Skip to main content

BenchRunner

Struct BenchRunner 

Source
pub struct BenchRunner { /* private fields */ }
Expand description

Drives Agent<BenchmarkChannel> over a dataset and collects scored results.

Each call to run_dataset creates a fresh agent per scenario (baseline mode: no tools, no MCP). Memory is optionally wired via BenchRunner::with_memory_params and RunOptions::memory_mode.

§Examples

use zeph_bench::runner::BenchRunner;
use zeph_llm::{any::AnyProvider, mock::MockProvider};

let provider = AnyProvider::Mock(MockProvider::with_responses(vec!["Paris".into()]));
let runner = BenchRunner::new(provider, false);

Implementations§

Source§

impl BenchRunner

Source

pub fn new(provider: AnyProvider, _no_deterministic: bool) -> Self

Create a new runner with the given provider.

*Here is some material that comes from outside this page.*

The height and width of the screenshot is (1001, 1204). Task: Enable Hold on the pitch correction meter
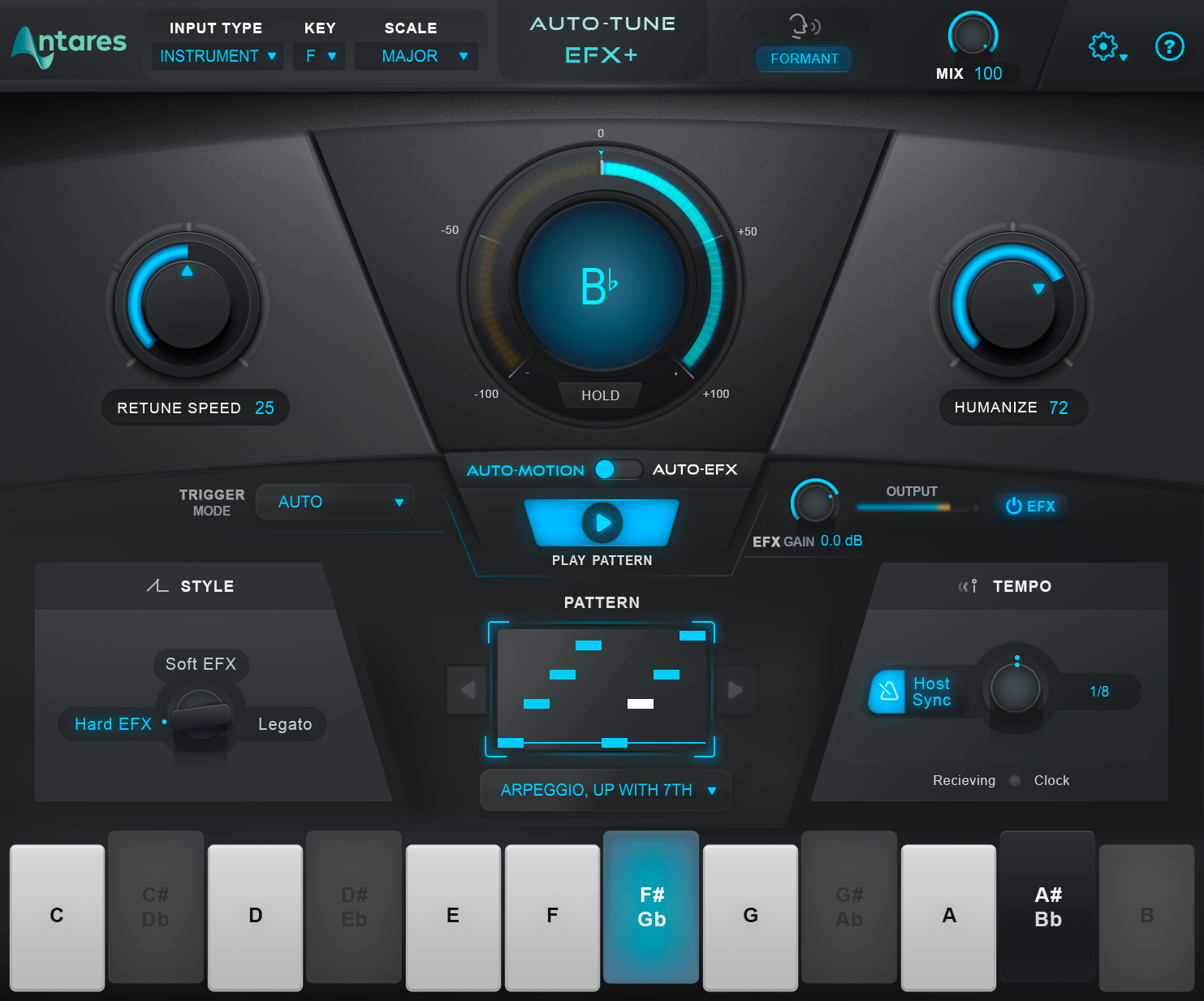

The no_deterministic argument is unused at runtime but kept in the public API so the bench command can pass it through for future use (e.g., logging or config). Apply deterministic overrides to provider before calling this if needed.

§Examples
use zeph_bench::runner::BenchRunner;
use zeph_llm::{any::AnyProvider, mock::MockProvider};

let provider = AnyProvider::Mock(MockProvider::with_responses(vec![]));
let runner = BenchRunner::new(provider, false);
Source

pub fn with_memory_params(self, params: BenchMemoryParams) -> Self

Attach SemanticMemory parameters for memory-on benchmark runs.

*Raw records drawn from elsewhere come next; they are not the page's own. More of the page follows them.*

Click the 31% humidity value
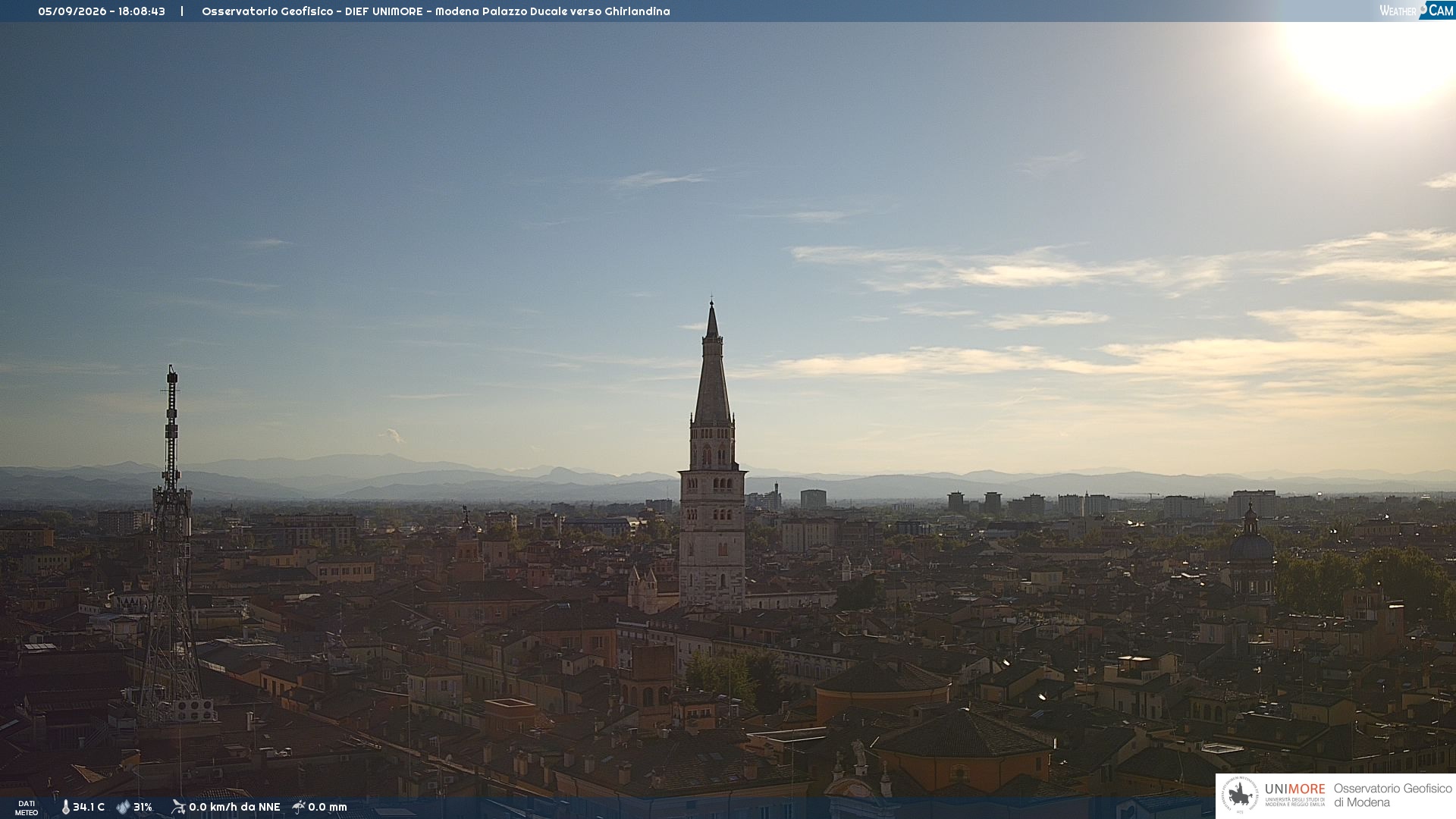The height and width of the screenshot is (819, 1456). (x=143, y=808)
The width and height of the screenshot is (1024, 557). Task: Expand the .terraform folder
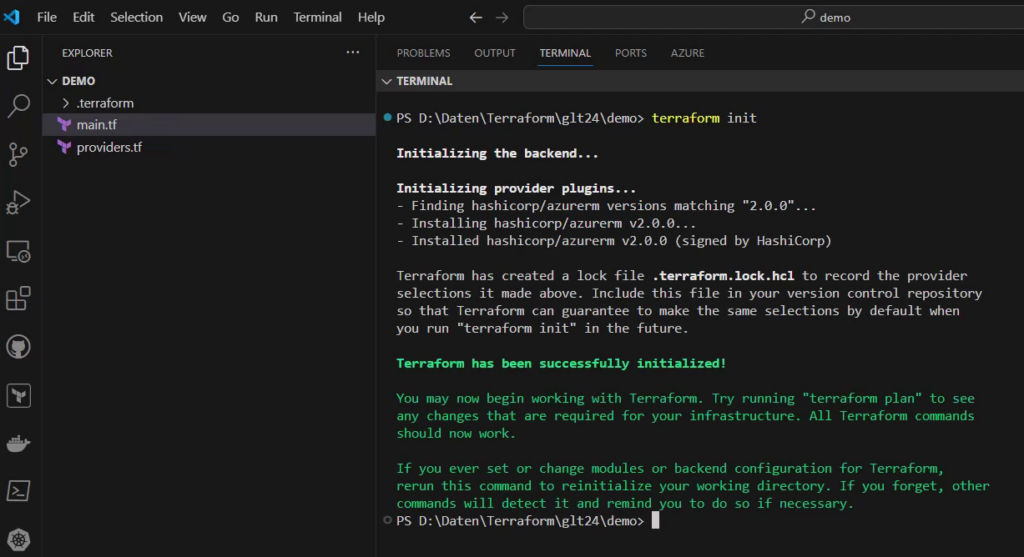[65, 103]
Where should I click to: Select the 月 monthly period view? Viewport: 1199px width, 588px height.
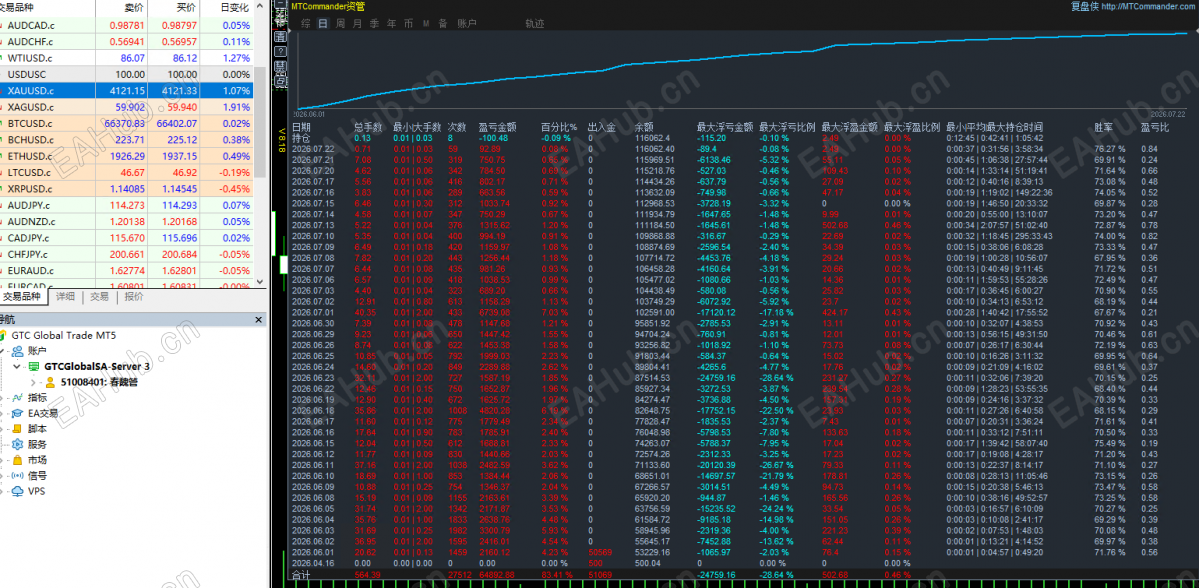point(357,24)
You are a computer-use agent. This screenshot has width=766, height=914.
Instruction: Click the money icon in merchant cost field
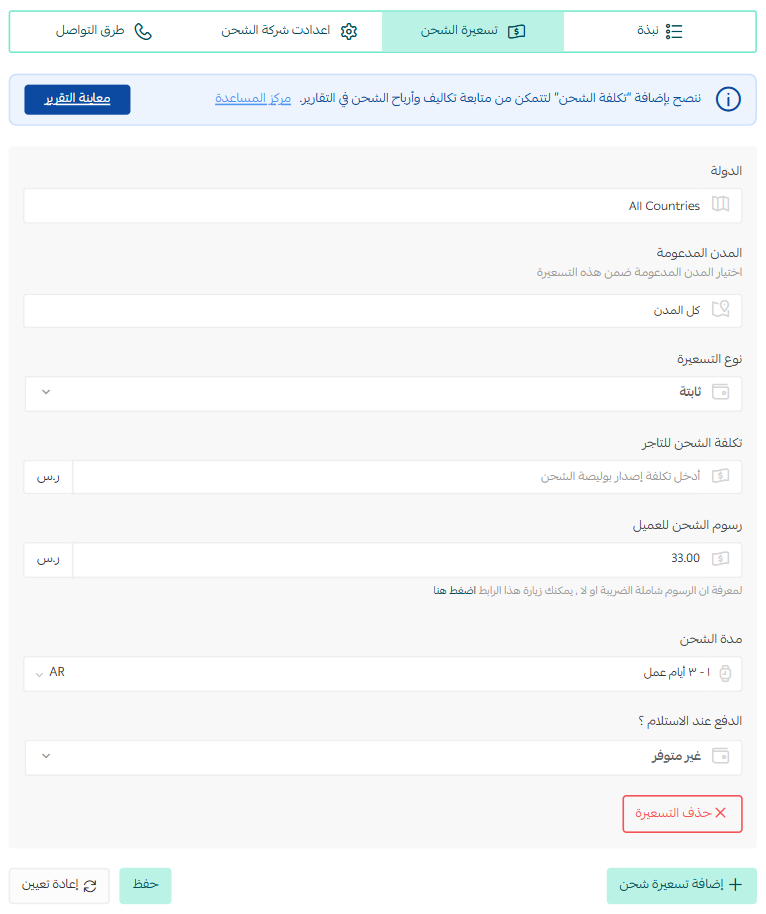[721, 476]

When set, a per-scenario SQLite-backed SemanticMemory is constructed inside run_one whenever opts.memory_mode == MemoryMode::On.

§Examples
use std::path::PathBuf;
use zeph_bench::runner::{BenchRunner, BenchMemoryParams};
use zeph_llm::{any::AnyProvider, mock::MockProvider};

let provider = AnyProvider::Mock(MockProvider::with_responses(vec![]));
let params = BenchMemoryParams {
    data_dir: PathBuf::from("/tmp/bench-data"),
    embedding_model: "nomic-embed-text".into(),
    run_id: "bench-abc".into(),
    dataset: "locomo".into(),
};
let runner = BenchRunner::new(provider, false).with_memory_params(params);
Source

pub async fn run_dataset<L, E>( &self, loader: &L, evaluator: &E, path: &Path, opts: RunOptions, ) -> Result<BenchRun, BenchError>
where L: DatasetLoader, E: Evaluator,

Run all matching scenarios from path through the agent and return a BenchRun.

For each scenario:

  1. Builds a fresh Agent<BenchmarkChannel> with no tools or memory.
  2. Feeds the scenario prompt and collects the agent’s response.
  3. Scores the response with evaluator.
  4. Appends a ScenarioResult and recomputes aggregate statistics.

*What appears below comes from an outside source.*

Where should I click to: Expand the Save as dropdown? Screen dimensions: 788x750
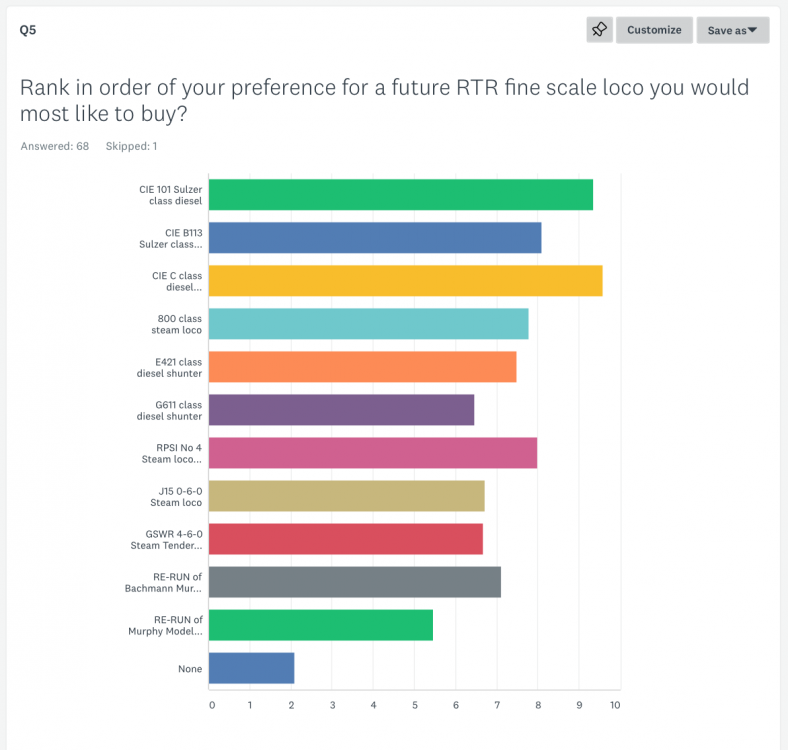coord(732,30)
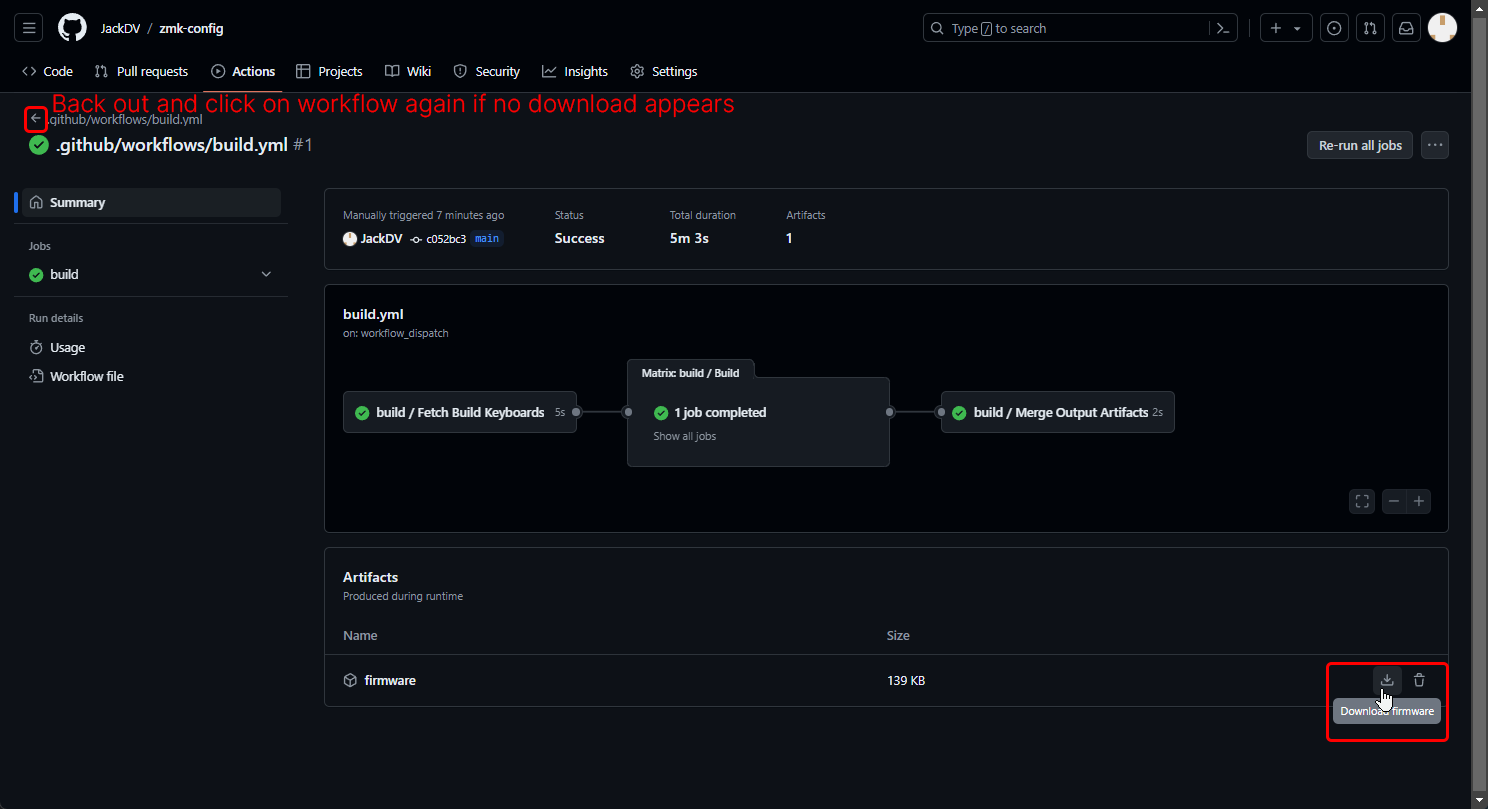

The returned BenchRun has status = Running until the caller sets it to Completed or Interrupted.

§Errors

Returns BenchError if the dataset cannot be loaded or a scenario run fails.

Source

pub async fn run_dataset_with_env_factory<L, F, X>( &self, loader: &L, env_factory: F, path: &Path, opts: RunOptions, ) -> Result<BenchRun, BenchError>
where L: DatasetLoader, F: Fn(&Scenario) -> Result<(X, ActionTrace), BenchError>, X: ToolExecutor + Send + Sync + 'static,

Run all scenarios from path through a per-scenario env executor and return a BenchRun.

This is the execution path for tool-driven datasets (tau2-bench). For each scenario:

  1. Calls env_factory(scenario) to build a fresh (ToolExecutor, ActionTrace).
  2. Builds a fresh TauBenchEvaluator from the scenario metadata and the trace.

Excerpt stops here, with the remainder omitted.